Logstash in Docker Container to ES Cloud

jenyphur · June 7, 2018, 10:27pm

Hi there, new so please go easy.

I have logstash deployed in docker container and need it to send logs to our ElasticSearch in the Cloud account.

In the logstash config, I see where you can specify the output as such:

output {
elasticsearch { hosts => ["localhost:9200"] }
stdout { codec => rubydebug }
}

Do I just replace the host with the endpoint of the cloud ES for my account? If so, how do I specifiy the userid and pw as well?

Where I am getting confused is the documentation says to use the logstash.yml file and to set the Cloud ID settings there.

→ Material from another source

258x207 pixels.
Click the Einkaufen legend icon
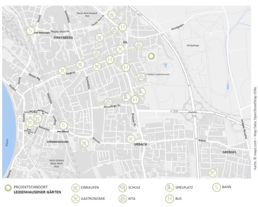click(x=75, y=188)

Do you have to do it in both? Or just one or the other?

Thanks for any/all help.

Jen

Christian_Dahlqvist · June 8, 2018, 4:37am

The settings in the logstash.yml file specify where monitoring data is to be sent if you have installed X-Pack and enabled this. For data in a pipeline, you need to configure username and password in the Elasticsearch output plugin.

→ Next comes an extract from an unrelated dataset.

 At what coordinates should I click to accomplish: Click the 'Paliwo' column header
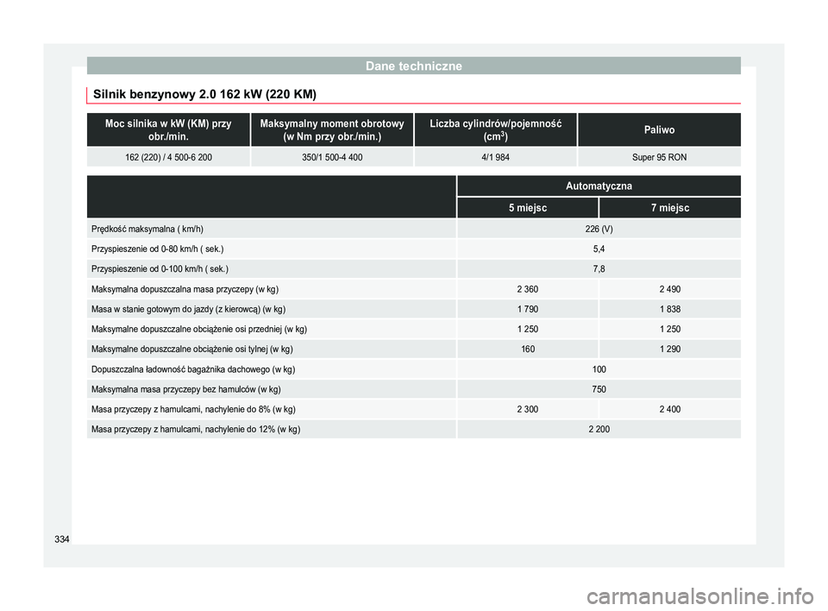pos(658,130)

jenyphur · June 11, 2018, 5:45pm

Yes, sorry I do realize that. But we are deploying the container using docker-compose.yml. In that file, we are using a 'Secret' (instead of pointing to a config file ) and the contents of the secret are below. Please see both the docker-compose file contents as well as the 'secret' contents below:

Docker-compose.yml
version: "3.3"
services:
logstash:
image: dtr.qcorpaa.aa.com/etds/logstash:1.0
entrypoint: "logstash -f /etc/logstash/conf.d/inputjen.conf"
ports:
- 5000
networks:
- etds-logging-jen
deploy:
replicas: 1
labels:
com.docker.lb.hosts: logstashet2.ecaas.qcorpaa.aa.com
com.docker.lb.network: etds-logging-jen
com.docker.lb.port: 8095
com.docker.lb.ssl_cert: ecaas-bundle-v2
com.docker.lb.ssl_key: ecaas-key-v1
com.docker.ucp.access.label: /orgs/etds
restart_policy:
condition: on-failure
delay: 30s
max_attempts: 10
window: 300s
environment:
METADATA: proxy-handles-tls
secrets:
- source: jen
target: /etc/logstash/conf.d/inputjen.conf

secrets:
jen:
external: true

networks:
etds-logging-jen:
driver: overlay

Our secret called 'jen':

input {
tcp {
port => 5000
type => syslog
}
udp {
port => 5000
type => syslog
}
}

filter
{
if [type] == "syslog" {
grok
{
match => { "message" => "(?<cf_logid>\d{3}) <(?<cf_pri>[0-9]{1,5})>1 (?<cf_time>[^ ]+) (?<cf_host>[^ ]+) (?<cf_msgid>[^ ]+) (?<cf_procid>[^ ]+) - - %{TIMESTAMP_ISO8601:app_ti mestamp} (?<cf_offset>[\d\s]{1,7}) %{DATA:app_loglevel} %{DATA:app_tranid} %{DATA:app_client_tranid} %{DATA:app_servername} %{DATA:app_version} %{DATA:app_recordLoc} %{DATA:app_className} - %{GREEDYDATA:app_message}" }
}
date
{
locale => "en"
match => [ "logdate", "MMM dd yyyy HH:mm:ss", "MMM d yyyy HH:mm:ss", "ISO8601" ]
target => "@timestamp"
}
mutate
{
convert => { "cf_offset" => "integer" }
remove_field => ["app_timestamp"]
}
}
}

output
{
elasticsearch
{
hosts => ["1663e7cf9c704d7b8768cb050b816993.us-west-1.aws.found.io:9243"]
manage_template => false
index => "filebeat-%{+YYYY.MM.dd}"
user => "elastic"
password => ""
ssl => true
}
stdout { codec => rubydebug }
}

The question I have is where can I (or CAN I?) also use a logstash.yml file as apparently I also need to specify that we are using x-pack such as:

xpack.monitoring.elasticsearch.username: logstash_system
xpack.monitoring.elasticsearch.password: logstashpassword

Hopefully this makes sense.

Jen

jenyphur · June 16, 2018, 10:15pm

I was able to finally figure it out and get connected. We just needed the proxy settings.

system · July 14, 2018, 10:15pm

This topic was automatically closed 28 days after the last reply. New replies are no longer allowed.